Again, this isn’t news. This also isn’t institutional hubris on the level of William Randolph Hearst’s newspapers goading the Spanish-American War into existence. No, it’s just a fact of life, and the preferred modern way of doing business, however frustrating. ESPN’s reach is so complete, pervasive and inescapable that not only can the right hand not know what the left hand is doing, when the two finally get on the same page they can turn it into a day’s worth of programming across multiple platforms. One arm of the company reporting news that the company itself created isn’t in itself even novel (think of ESPN’s wall-to-wall Tim Tebow coverage for a recent, egregious example). I wish I could say they’ve gone too far this time, but I can’t. They provide both the dog and the rope, so they decide not only the beast’s temperament, but just how far it can roam. Any limits already in place appear to be negligible.

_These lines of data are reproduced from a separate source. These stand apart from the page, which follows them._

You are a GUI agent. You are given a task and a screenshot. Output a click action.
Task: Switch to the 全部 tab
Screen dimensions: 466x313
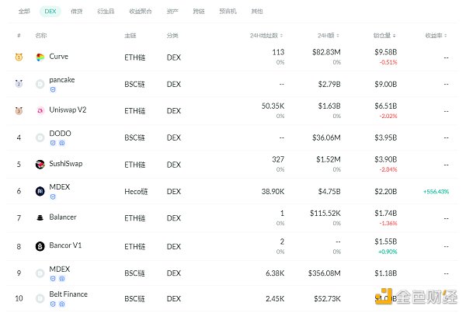pyautogui.click(x=24, y=12)
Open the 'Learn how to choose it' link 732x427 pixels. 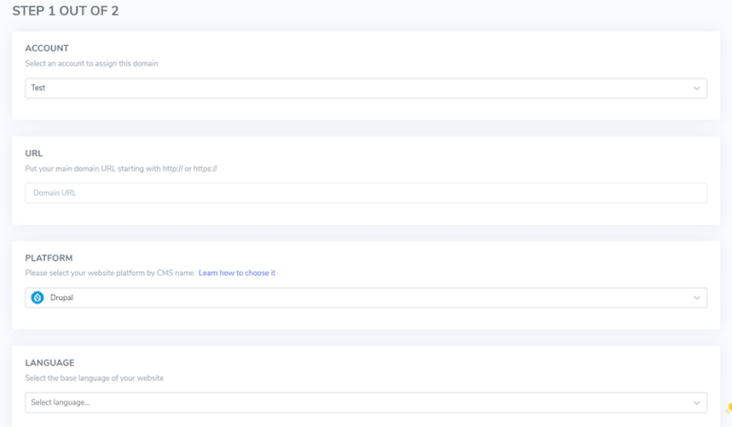(236, 273)
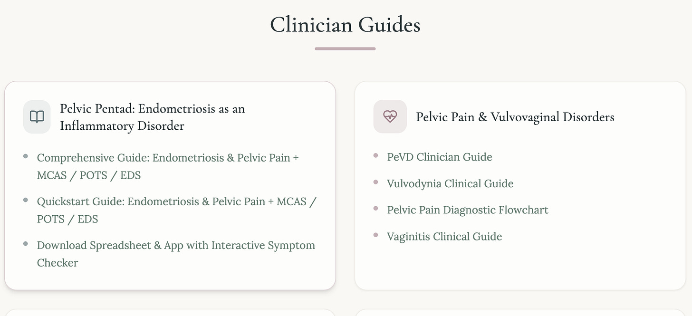The height and width of the screenshot is (316, 692).
Task: Click bullet beside Download Spreadsheet item
Action: coord(26,244)
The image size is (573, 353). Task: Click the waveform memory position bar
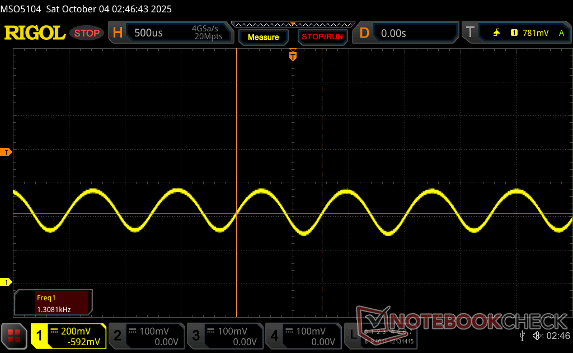(x=293, y=24)
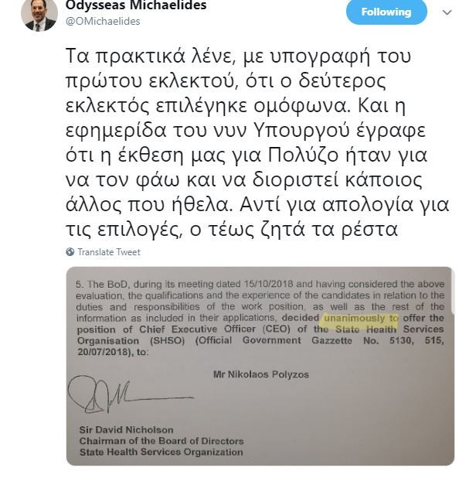Image resolution: width=476 pixels, height=478 pixels.
Task: Open the attached document image
Action: coord(260,366)
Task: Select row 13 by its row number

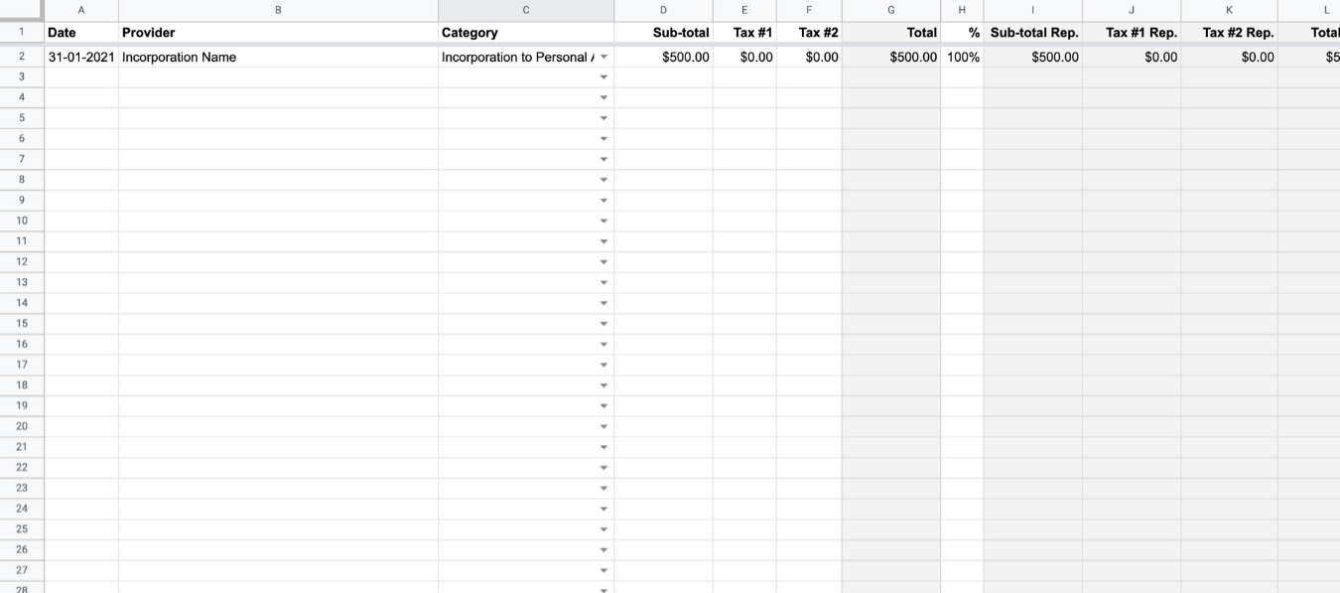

Maddux and Glavine are in the Baseball Hall and should be. Jack Morris isn’t in the Baseball Hall, but should be. The first is a news item, the second is sketchier but still valid. LeBatard’s futile gesture is, in and of itself, also news, albeit ever so slightly. Everything else is so much occasionally interesting background noise. ESPN is a peerless monolith in the analysis as news business. It dictates, we accept. We are the buzzing of flies to it. The game is rigged, and as a consumer I’m part of the problem. I should throw my hands up in despair. Instead, in my own futile gesture, I’ll just change the channel. They’ll wait me out, though. They know that I’ll be back.